Given records:
=== Begin Enclosure ===

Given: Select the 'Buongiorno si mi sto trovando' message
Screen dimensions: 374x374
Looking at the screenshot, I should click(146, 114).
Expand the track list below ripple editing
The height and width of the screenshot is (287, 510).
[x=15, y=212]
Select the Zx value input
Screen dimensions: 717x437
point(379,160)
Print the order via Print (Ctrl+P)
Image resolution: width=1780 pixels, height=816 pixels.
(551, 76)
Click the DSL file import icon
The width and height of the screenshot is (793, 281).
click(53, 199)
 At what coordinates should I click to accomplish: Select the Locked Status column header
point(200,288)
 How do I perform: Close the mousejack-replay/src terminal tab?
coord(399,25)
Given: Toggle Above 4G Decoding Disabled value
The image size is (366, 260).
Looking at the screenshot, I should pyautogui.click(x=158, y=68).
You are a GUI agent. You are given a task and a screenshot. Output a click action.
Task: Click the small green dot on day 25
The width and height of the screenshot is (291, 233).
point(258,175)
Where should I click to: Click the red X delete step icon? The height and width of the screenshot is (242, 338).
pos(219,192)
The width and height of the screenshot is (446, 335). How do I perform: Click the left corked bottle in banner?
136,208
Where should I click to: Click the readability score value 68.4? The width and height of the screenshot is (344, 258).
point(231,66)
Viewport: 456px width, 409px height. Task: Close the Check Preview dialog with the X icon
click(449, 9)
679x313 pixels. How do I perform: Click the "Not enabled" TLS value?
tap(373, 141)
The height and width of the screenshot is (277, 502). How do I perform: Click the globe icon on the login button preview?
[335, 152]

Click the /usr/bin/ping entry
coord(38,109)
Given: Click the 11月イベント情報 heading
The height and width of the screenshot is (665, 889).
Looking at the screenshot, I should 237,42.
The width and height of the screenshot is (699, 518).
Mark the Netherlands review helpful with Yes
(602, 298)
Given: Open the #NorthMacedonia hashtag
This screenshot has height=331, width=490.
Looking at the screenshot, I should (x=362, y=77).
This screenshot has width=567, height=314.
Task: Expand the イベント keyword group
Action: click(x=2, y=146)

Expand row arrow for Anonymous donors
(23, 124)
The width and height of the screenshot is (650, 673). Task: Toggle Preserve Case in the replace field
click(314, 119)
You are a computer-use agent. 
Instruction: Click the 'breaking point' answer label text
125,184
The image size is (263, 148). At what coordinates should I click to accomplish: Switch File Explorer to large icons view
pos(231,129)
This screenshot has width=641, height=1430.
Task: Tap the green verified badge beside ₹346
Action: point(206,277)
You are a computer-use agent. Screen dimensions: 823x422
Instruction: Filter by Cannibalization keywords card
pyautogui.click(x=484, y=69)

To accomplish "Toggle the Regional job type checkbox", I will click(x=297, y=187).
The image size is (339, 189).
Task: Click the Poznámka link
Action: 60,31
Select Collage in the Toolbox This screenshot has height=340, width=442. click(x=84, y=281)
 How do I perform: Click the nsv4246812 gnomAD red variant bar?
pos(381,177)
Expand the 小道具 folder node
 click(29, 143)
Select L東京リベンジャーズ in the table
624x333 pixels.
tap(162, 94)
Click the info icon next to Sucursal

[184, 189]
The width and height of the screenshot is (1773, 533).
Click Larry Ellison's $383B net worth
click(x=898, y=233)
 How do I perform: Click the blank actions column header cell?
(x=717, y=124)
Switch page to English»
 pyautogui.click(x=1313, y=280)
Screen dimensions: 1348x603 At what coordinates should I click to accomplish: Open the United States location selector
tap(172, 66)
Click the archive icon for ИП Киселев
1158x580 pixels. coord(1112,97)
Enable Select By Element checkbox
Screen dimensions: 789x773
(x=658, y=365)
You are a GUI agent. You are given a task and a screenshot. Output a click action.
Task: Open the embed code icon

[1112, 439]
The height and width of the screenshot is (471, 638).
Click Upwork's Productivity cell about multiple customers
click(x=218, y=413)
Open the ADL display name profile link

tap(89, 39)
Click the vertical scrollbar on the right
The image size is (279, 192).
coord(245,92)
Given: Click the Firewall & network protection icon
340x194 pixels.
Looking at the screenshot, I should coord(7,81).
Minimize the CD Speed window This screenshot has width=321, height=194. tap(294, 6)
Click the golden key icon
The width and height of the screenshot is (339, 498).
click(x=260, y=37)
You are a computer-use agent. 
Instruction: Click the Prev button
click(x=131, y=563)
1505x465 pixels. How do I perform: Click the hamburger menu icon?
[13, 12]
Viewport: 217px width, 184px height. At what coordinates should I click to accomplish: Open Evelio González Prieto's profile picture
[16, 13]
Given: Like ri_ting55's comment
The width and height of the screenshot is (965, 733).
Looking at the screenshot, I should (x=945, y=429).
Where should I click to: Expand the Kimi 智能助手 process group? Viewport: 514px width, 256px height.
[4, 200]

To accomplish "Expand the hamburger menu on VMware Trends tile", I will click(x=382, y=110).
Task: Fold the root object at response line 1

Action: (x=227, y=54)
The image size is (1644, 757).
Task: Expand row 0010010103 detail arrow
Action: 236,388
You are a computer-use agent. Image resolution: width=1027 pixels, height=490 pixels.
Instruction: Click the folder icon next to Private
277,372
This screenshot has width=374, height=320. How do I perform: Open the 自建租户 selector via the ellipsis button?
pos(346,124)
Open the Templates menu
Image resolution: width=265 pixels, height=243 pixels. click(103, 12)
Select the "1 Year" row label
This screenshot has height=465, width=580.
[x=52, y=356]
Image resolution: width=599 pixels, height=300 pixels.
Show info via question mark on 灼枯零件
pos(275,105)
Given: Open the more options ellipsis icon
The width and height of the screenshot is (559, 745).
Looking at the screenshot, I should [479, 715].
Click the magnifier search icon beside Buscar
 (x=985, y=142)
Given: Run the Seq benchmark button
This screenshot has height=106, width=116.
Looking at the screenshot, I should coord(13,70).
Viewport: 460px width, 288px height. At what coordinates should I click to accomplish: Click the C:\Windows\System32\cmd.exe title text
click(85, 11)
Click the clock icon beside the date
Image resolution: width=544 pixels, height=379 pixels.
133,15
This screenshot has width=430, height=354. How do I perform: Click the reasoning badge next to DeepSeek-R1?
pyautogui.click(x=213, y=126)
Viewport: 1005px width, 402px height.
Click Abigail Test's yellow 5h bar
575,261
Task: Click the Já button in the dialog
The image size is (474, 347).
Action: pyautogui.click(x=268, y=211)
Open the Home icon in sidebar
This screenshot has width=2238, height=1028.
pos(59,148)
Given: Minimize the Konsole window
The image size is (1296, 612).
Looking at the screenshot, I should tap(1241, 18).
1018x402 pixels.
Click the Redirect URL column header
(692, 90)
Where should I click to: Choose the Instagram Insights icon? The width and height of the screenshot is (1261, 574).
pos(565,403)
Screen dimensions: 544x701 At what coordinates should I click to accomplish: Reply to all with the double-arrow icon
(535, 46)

=== End Enclosure ===

Assignment: All of the material above must be transcribed exactly, with no line dropped.

Answer section:
Given: Select the 'Buongiorno si mi sto trovando' message
Screen dimensions: 374x374
Looking at the screenshot, I should click(146, 114).
Expand the track list below ripple editing
The height and width of the screenshot is (287, 510).
[x=15, y=212]
Select the Zx value input
Screen dimensions: 717x437
point(379,160)
Print the order via Print (Ctrl+P)
Image resolution: width=1780 pixels, height=816 pixels.
(551, 76)
Click the DSL file import icon
The width and height of the screenshot is (793, 281).
click(53, 199)
 At what coordinates should I click to accomplish: Select the Locked Status column header
point(200,288)
 How do I perform: Close the mousejack-replay/src terminal tab?
coord(399,25)
Given: Toggle Above 4G Decoding Disabled value
The image size is (366, 260).
Looking at the screenshot, I should pyautogui.click(x=158, y=68).
You are a GUI agent. You are given a task and a screenshot. Output a click action.
Task: Click the small green dot on day 25
The width and height of the screenshot is (291, 233).
point(258,175)
Where should I click to: Click the red X delete step icon? The height and width of the screenshot is (242, 338).
pos(219,192)
The width and height of the screenshot is (446, 335). How do I perform: Click the left corked bottle in banner?
136,208
Where should I click to: Click the readability score value 68.4? The width and height of the screenshot is (344, 258).
point(231,66)
Viewport: 456px width, 409px height. Task: Close the Check Preview dialog with the X icon
click(449, 9)
679x313 pixels. How do I perform: Click the "Not enabled" TLS value?
tap(373, 141)
The height and width of the screenshot is (277, 502). How do I perform: Click the globe icon on the login button preview?
[335, 152]

Click the /usr/bin/ping entry
coord(38,109)
Given: Click the 11月イベント情報 heading
The height and width of the screenshot is (665, 889).
Looking at the screenshot, I should 237,42.
The width and height of the screenshot is (699, 518).
Mark the Netherlands review helpful with Yes
(602, 298)
Given: Open the #NorthMacedonia hashtag
This screenshot has height=331, width=490.
Looking at the screenshot, I should (x=362, y=77).
This screenshot has width=567, height=314.
Task: Expand the イベント keyword group
Action: click(x=2, y=146)

Expand row arrow for Anonymous donors
(23, 124)
The width and height of the screenshot is (650, 673). Task: Toggle Preserve Case in the replace field
click(314, 119)
You are a computer-use agent. 
Instruction: Click the 'breaking point' answer label text
125,184
The image size is (263, 148). At what coordinates should I click to accomplish: Switch File Explorer to large icons view
pos(231,129)
This screenshot has width=641, height=1430.
Task: Tap the green verified badge beside ₹346
Action: point(206,277)
You are a computer-use agent. Screen dimensions: 823x422
Instruction: Filter by Cannibalization keywords card
pyautogui.click(x=484, y=69)

To accomplish "Toggle the Regional job type checkbox", I will click(x=297, y=187).
The image size is (339, 189).
Task: Click the Poznámka link
Action: 60,31
Select Collage in the Toolbox This screenshot has height=340, width=442. click(x=84, y=281)
 How do I perform: Click the nsv4246812 gnomAD red variant bar?
pos(381,177)
Expand the 小道具 folder node
 click(29, 143)
Select L東京リベンジャーズ in the table
624x333 pixels.
tap(162, 94)
Click the info icon next to Sucursal

[184, 189]
The width and height of the screenshot is (1773, 533).
Click Larry Ellison's $383B net worth
click(x=898, y=233)
 How do I perform: Click the blank actions column header cell?
(x=717, y=124)
Switch page to English»
 pyautogui.click(x=1313, y=280)
Screen dimensions: 1348x603 At what coordinates should I click to accomplish: Open the United States location selector
tap(172, 66)
Click the archive icon for ИП Киселев
1158x580 pixels. coord(1112,97)
Enable Select By Element checkbox
Screen dimensions: 789x773
(x=658, y=365)
You are a GUI agent. You are given a task and a screenshot. Output a click action.
Task: Open the embed code icon

[1112, 439]
The height and width of the screenshot is (471, 638).
Click Upwork's Productivity cell about multiple customers
click(x=218, y=413)
Open the ADL display name profile link

tap(89, 39)
Click the vertical scrollbar on the right
The image size is (279, 192).
coord(245,92)
Given: Click the Firewall & network protection icon
340x194 pixels.
Looking at the screenshot, I should coord(7,81).
Minimize the CD Speed window This screenshot has width=321, height=194. tap(294, 6)
Click the golden key icon
The width and height of the screenshot is (339, 498).
click(x=260, y=37)
You are a computer-use agent. 
Instruction: Click the Prev button
click(x=131, y=563)
1505x465 pixels. How do I perform: Click the hamburger menu icon?
[13, 12]
Viewport: 217px width, 184px height. At what coordinates should I click to accomplish: Open Evelio González Prieto's profile picture
[16, 13]
Given: Like ri_ting55's comment
The width and height of the screenshot is (965, 733).
Looking at the screenshot, I should (x=945, y=429).
Where should I click to: Expand the Kimi 智能助手 process group? Viewport: 514px width, 256px height.
[4, 200]

To accomplish "Expand the hamburger menu on VMware Trends tile", I will click(x=382, y=110).
Task: Fold the root object at response line 1

Action: (x=227, y=54)
The image size is (1644, 757).
Task: Expand row 0010010103 detail arrow
Action: 236,388
You are a computer-use agent. Image resolution: width=1027 pixels, height=490 pixels.
Instruction: Click the folder icon next to Private
277,372
This screenshot has width=374, height=320. How do I perform: Open the 自建租户 selector via the ellipsis button?
pos(346,124)
Open the Templates menu
Image resolution: width=265 pixels, height=243 pixels. click(103, 12)
Select the "1 Year" row label
This screenshot has height=465, width=580.
[x=52, y=356]
Image resolution: width=599 pixels, height=300 pixels.
Show info via question mark on 灼枯零件
pos(275,105)
Given: Open the more options ellipsis icon
The width and height of the screenshot is (559, 745).
Looking at the screenshot, I should [479, 715].
Click the magnifier search icon beside Buscar
 (x=985, y=142)
Given: Run the Seq benchmark button
This screenshot has height=106, width=116.
Looking at the screenshot, I should coord(13,70).
Viewport: 460px width, 288px height. At what coordinates should I click to accomplish: Click the C:\Windows\System32\cmd.exe title text
click(85, 11)
Click the clock icon beside the date
Image resolution: width=544 pixels, height=379 pixels.
133,15
This screenshot has width=430, height=354. How do I perform: Click the reasoning badge next to DeepSeek-R1?
pyautogui.click(x=213, y=126)
Viewport: 1005px width, 402px height.
Click Abigail Test's yellow 5h bar
575,261
Task: Click the Já button in the dialog
The image size is (474, 347).
Action: pyautogui.click(x=268, y=211)
Open the Home icon in sidebar
This screenshot has width=2238, height=1028.
pos(59,148)
Given: Minimize the Konsole window
The image size is (1296, 612).
Looking at the screenshot, I should tap(1241, 18).
1018x402 pixels.
Click the Redirect URL column header
(692, 90)
Where should I click to: Choose the Instagram Insights icon? The width and height of the screenshot is (1261, 574).
pos(565,403)
Screen dimensions: 544x701 At what coordinates should I click to accomplish: Reply to all with the double-arrow icon
(535, 46)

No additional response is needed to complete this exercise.